## Dataset excerpts
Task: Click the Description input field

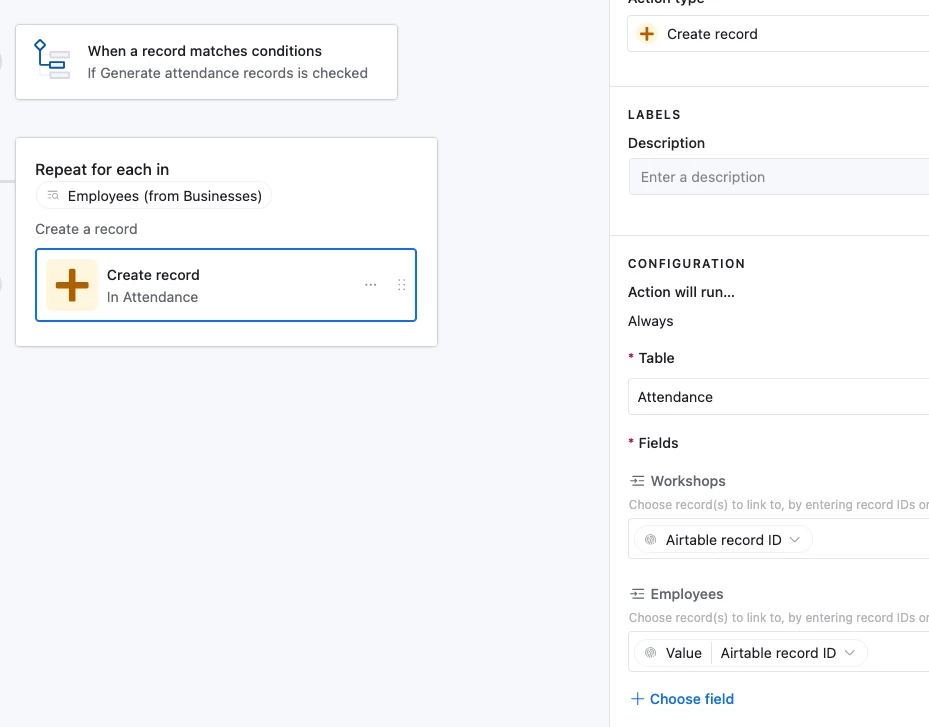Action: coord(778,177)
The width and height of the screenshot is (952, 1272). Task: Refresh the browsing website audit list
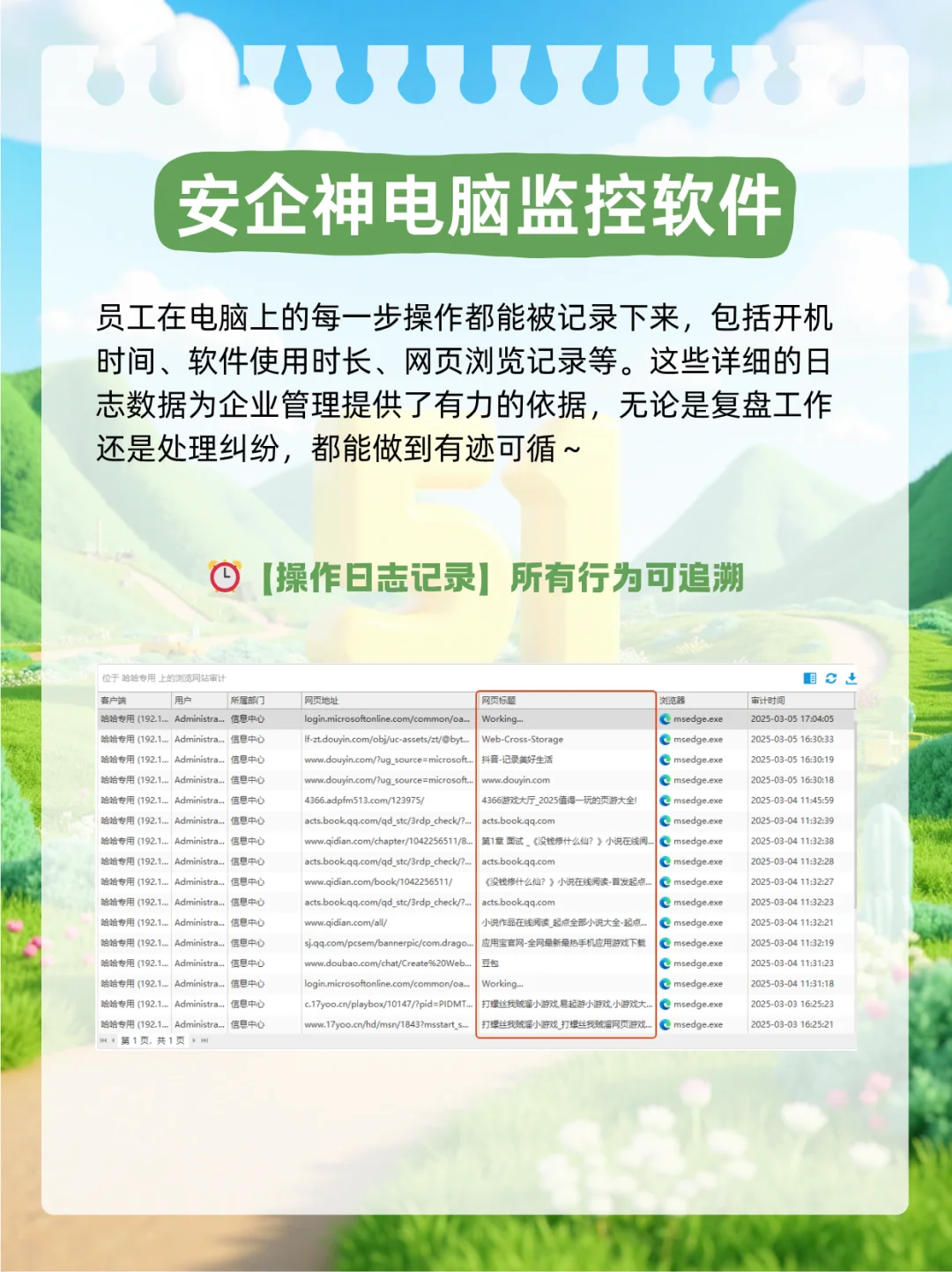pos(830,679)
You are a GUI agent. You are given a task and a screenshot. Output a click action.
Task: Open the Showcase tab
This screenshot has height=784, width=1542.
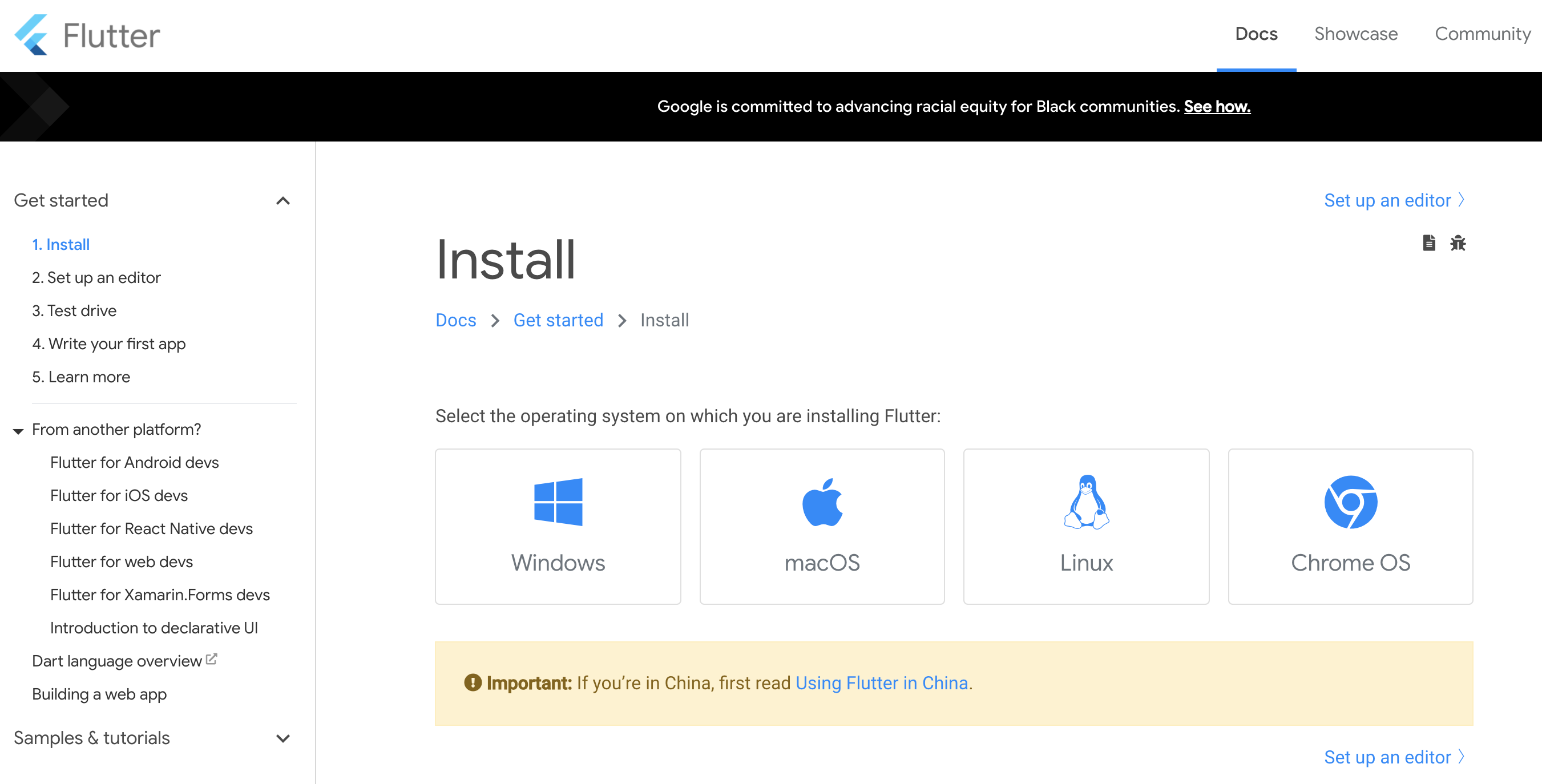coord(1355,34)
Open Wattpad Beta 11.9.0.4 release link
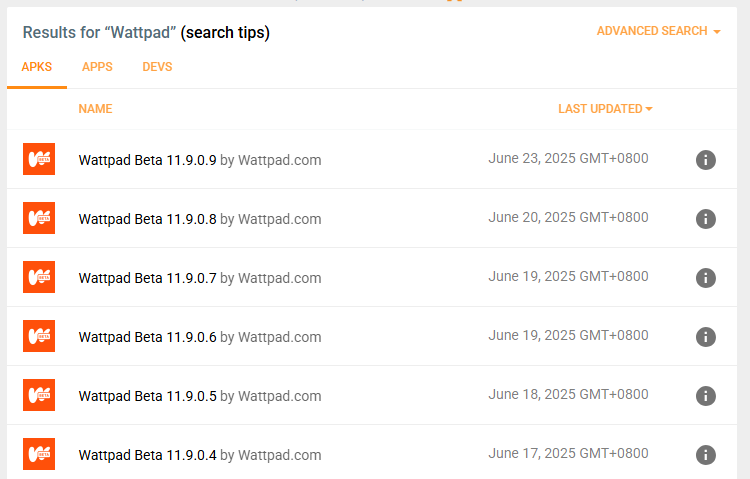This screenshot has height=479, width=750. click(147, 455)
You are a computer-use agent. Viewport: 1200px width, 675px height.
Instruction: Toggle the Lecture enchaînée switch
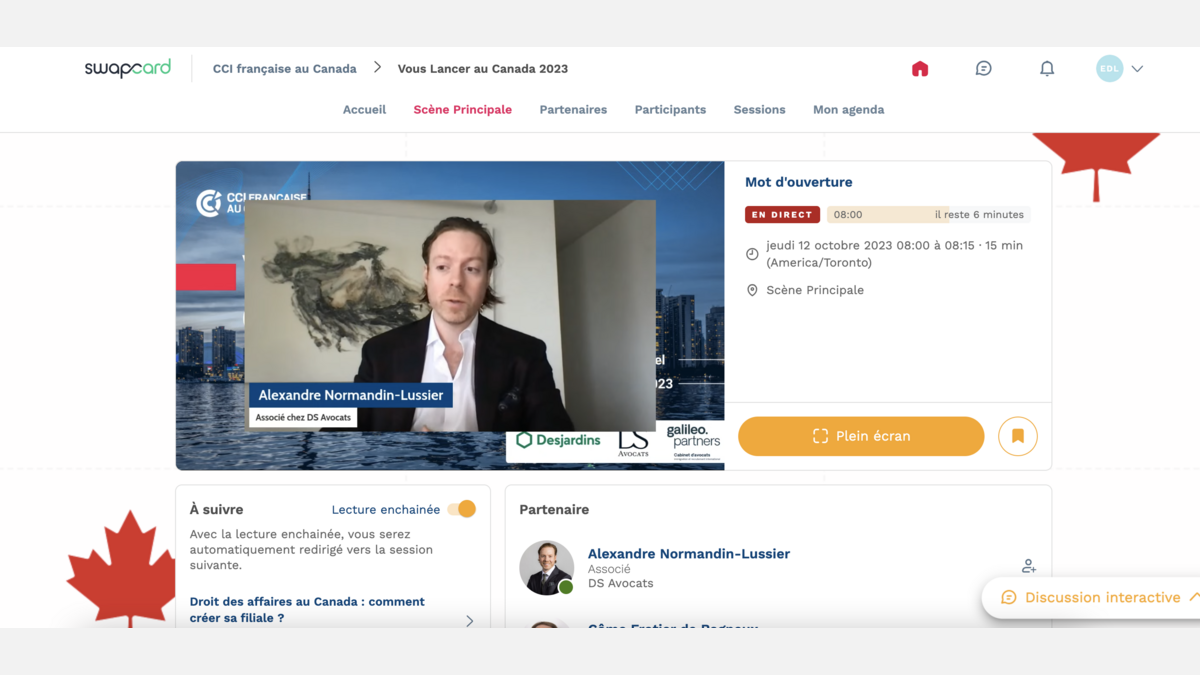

==

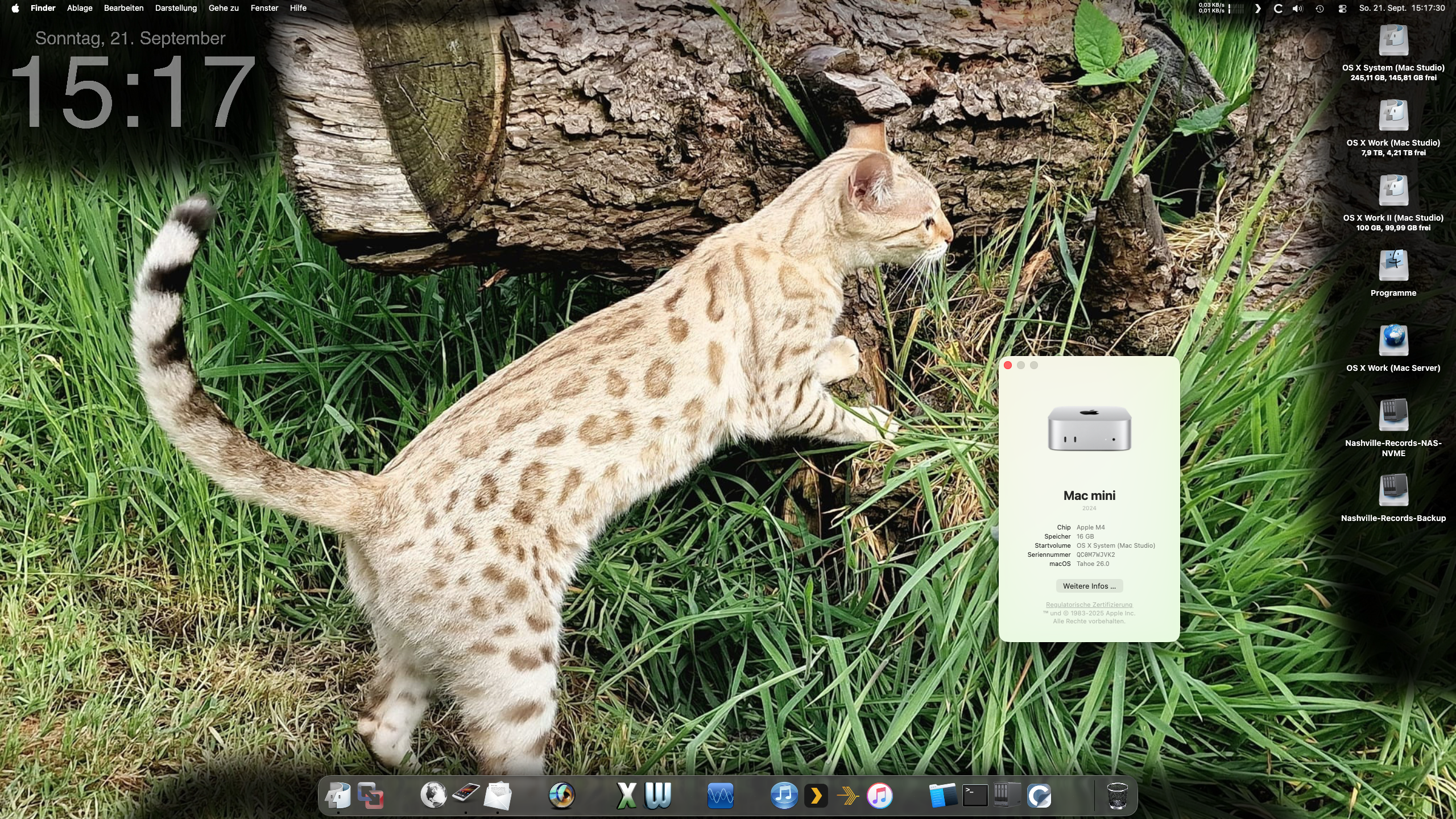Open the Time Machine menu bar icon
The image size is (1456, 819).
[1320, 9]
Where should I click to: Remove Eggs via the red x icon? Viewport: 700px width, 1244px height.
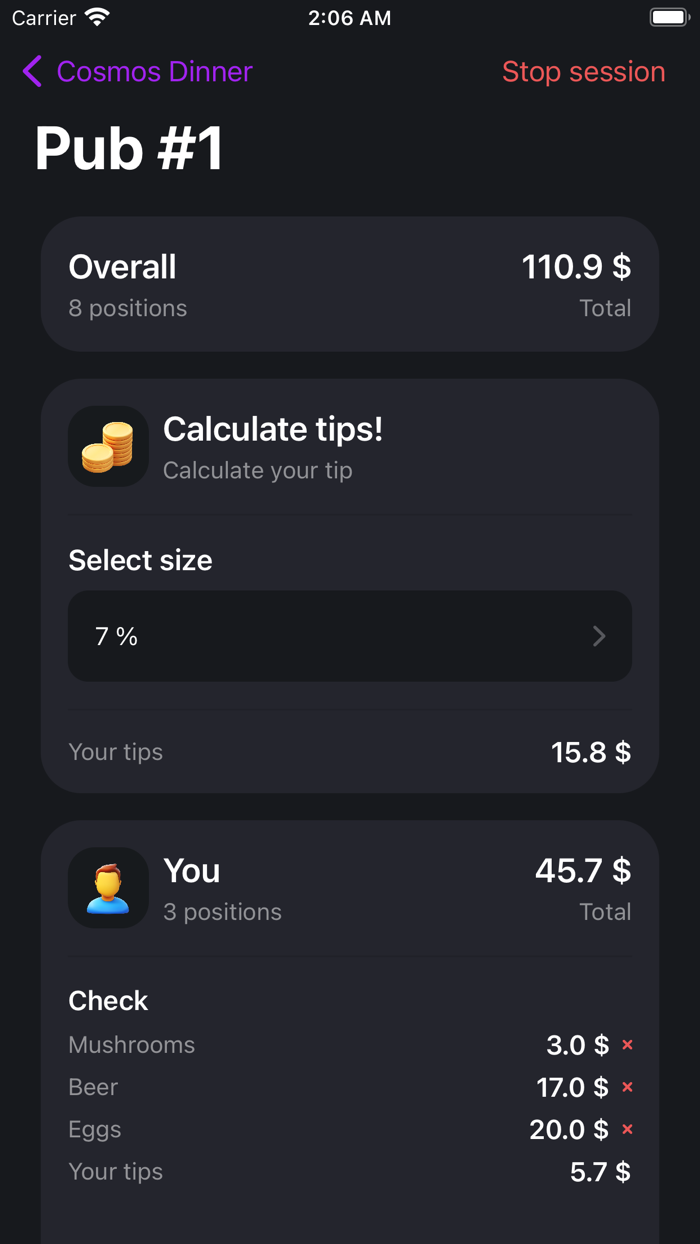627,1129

---

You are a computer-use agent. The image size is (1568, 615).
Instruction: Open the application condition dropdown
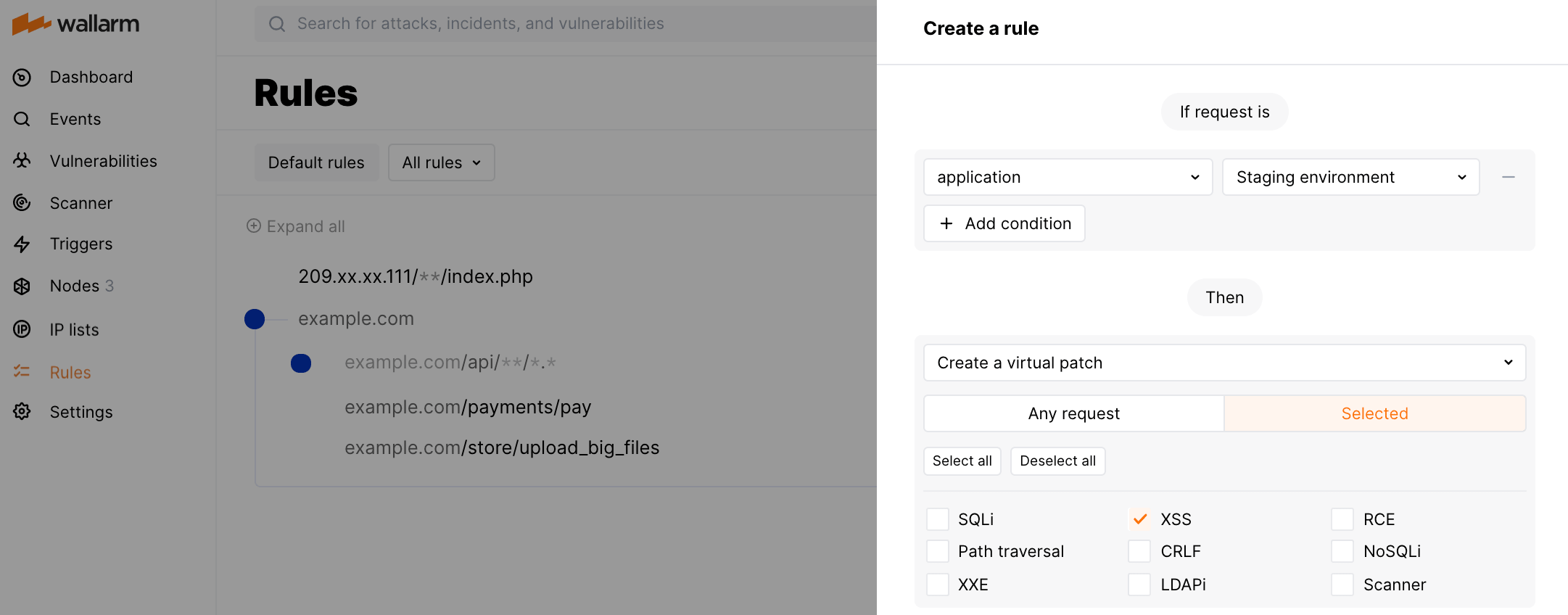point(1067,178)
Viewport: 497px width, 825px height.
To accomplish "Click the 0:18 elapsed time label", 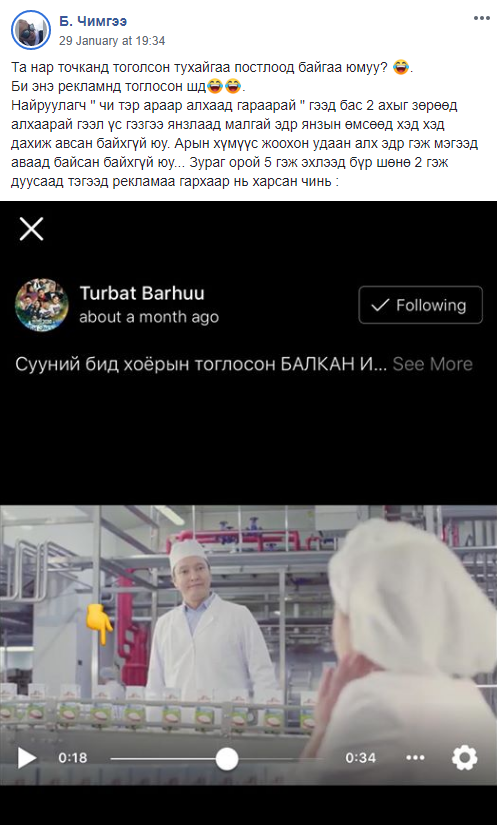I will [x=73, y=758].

## Direction
Could you give again the listing from the line with "Open Wattpad Beta 11.9.0.4 release link" to the line with "Instruction: Toggle the", both included, word for word and without the pictures?

## Answer to the exercise
Open Wattpad Beta 11.9.0.4 release link
This screenshot has height=479, width=750. click(147, 455)
You are a computer-use agent. Viewport: 1200px width, 675px height.
Instruction: Toggle the Lecture enchaînée switch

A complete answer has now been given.